▶ [Trecho para leitura]
Regularização de rádios
comunitárias é questão de vontade política
Como
avalia a atuação da Anatel no caso?
Na reunião de negociação nós questionamos o papel da Anatel. Ela tem
outras coisas muito mais importantes para fazer. O STF (Supremo Tribunal
Federal) proibiu que a Anatel fizesse busca de equipamento de radiodifusão, e o
entendimento da Defensoria Pública da União é de que não existe apreensão sem
busca; o transmissor não apareceu lá no escritório da Anatel, ela foi fazer uma
busca e conseguiu encontrar de onde a rádio estava sendo transmitida. Então,
segundo entendimento da defensoria pública, essas ações da Anatel são ilegais.
Qual a situação da legislação sobre as rádios comunitárias?
As rádios comunitárias têm uma lei de 1998 (Decreto 2615, para a Lei
9742/97) que é muito ultrapassada. Ela foi uma lei feita pelos empresários para
que as rádios comunitárias não significassem uma concorrência. Ela é uma lei do
pior momento do governo Fernando Henrique Cardoso, que foi o momento das
privatizações, da entrega do patrimônio brasileiro para a iniciativa privada
estrangeira, que foi ali entre 1997 e 1998. Essa lei reflete esse momento da
democracia brasileira, que era diferente do que a gente tem hoje.
É preciso mudar essa lei. Ela traz uma série de amarras. Ela burocratiza
a questão da legalização das rádios comunitárias, então hoje grande parte das
rádios comunitárias está na ilegalidade por conta dessa lei. E algumas rádios
comunitárias acabam sendo controladas por políticos, por grupos religiosos,
porque eles têm o controle econômico e político de uma situação que requer
contratação de advogados, de funcionários. E que uma comunidade sem dinheiro,
sem poder captar através de publicidade, ou de outras fontes de recursos, como
o Fundo Público, voltado para isso, ou o percentual de um imposto, como é o
Fistel (fundo de Fiscalização das Telecomunicações), ou do Fust (Fundo de
Universalização dos Serviços de Telecomunicações), para financiar rádio
comunitária, fica impossibilitada e alguns grupos políticos ou religiosos
acabam se aproveitando para controlar essa concessão de rádios comunitárias. E
também é preciso fiscalizar para que a concessão sirva à comunidade e não a
interesses pessoais, econômicos e políticos.
A gente precisa avançar, porque a rádio comunitária tem que ser vista
como um ator importante na questão da comunicação pública, que hoje está se
fortalecendo com a EBC, as rádios Nacional e MEC (Ministério da Educação e Cultura),
as rádios públicas estaduais, a TV Brasil e a rede pública de televisão. E as
rádios comunitárias fazem parte desse processo, então elas precisam ser
tratadas e reconhecidas com a importância devida, e hoje não têm.
A portaria 1462, de 2011, não mudaria esse panorama?

▶ [Registros listados]
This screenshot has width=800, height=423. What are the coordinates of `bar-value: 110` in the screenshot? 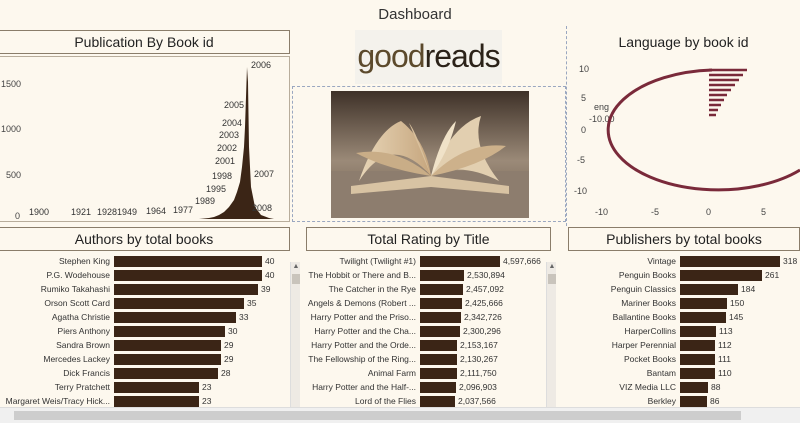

* * *

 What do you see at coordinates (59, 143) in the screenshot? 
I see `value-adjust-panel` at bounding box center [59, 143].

...

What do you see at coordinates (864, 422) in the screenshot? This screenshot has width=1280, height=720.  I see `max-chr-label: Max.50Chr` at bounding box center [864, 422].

▶ [Ações a realizar]
• a. Resuma em duas frases o trecho sobre as rádios comunitárias.
• b. De acordo com o trecho, o que o STF proibiu a Anatel de fazer?
Baseie-se somente no trecho.

▶ [Respostas das tarefas]
• a. A atuação da Anatel é questionada: o STF proibiu a agência de fazer busca de equipamento de radiodifusão, e, segundo a Defensoria Pública da União, não há apreensão sem busca, o que torna essas ações ilegais. A lei de 1998 sobre rádios comunitárias é criticada como ultrapassada e burocrática, deixando grande parte delas na ilegalidade e algumas sob controle de políticos e grupos religiosos, e defende-se que essas rádios sejam reconhecidas como parte da comunicação pública.

• b. Fazer busca de equipamento de radiodifusão.